(Dataset entries)
>>>>>

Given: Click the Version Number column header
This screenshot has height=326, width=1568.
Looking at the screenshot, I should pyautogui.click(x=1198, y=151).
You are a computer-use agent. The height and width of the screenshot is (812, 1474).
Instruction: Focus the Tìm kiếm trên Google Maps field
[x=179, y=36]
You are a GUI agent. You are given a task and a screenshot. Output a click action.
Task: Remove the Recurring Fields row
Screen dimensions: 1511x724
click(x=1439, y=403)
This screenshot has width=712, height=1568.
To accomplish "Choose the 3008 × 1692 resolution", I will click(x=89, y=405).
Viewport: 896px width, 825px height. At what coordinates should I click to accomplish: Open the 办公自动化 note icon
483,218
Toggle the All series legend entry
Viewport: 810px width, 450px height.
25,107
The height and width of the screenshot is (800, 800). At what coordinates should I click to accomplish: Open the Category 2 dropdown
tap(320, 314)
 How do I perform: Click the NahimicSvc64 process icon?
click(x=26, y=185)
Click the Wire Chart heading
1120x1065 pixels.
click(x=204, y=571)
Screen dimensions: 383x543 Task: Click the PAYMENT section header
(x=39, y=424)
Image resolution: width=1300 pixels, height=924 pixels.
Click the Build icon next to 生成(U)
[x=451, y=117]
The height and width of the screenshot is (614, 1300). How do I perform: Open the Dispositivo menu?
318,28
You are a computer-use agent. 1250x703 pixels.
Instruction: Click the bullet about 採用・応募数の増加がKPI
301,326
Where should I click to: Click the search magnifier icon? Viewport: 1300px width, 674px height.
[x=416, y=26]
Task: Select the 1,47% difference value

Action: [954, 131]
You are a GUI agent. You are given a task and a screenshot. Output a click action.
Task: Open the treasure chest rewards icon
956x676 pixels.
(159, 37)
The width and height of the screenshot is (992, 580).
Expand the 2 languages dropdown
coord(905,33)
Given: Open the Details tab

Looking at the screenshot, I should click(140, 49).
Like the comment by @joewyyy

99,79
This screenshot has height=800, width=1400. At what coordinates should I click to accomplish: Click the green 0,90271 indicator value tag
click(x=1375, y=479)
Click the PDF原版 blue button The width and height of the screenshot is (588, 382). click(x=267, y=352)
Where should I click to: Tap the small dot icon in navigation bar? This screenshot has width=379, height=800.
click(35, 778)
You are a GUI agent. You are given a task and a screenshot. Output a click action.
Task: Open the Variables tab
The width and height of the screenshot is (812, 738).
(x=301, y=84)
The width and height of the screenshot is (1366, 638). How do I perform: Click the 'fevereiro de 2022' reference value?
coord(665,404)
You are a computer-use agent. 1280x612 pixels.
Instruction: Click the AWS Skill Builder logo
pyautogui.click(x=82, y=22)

<<<<<

> **TO DO**
In the lines above, spot each one that contains the word "resolution" and copy it.

> **ANSWER SECTION**
To accomplish "Choose the 3008 × 1692 resolution", I will click(x=89, y=405).
Image resolution: width=1300 pixels, height=924 pixels.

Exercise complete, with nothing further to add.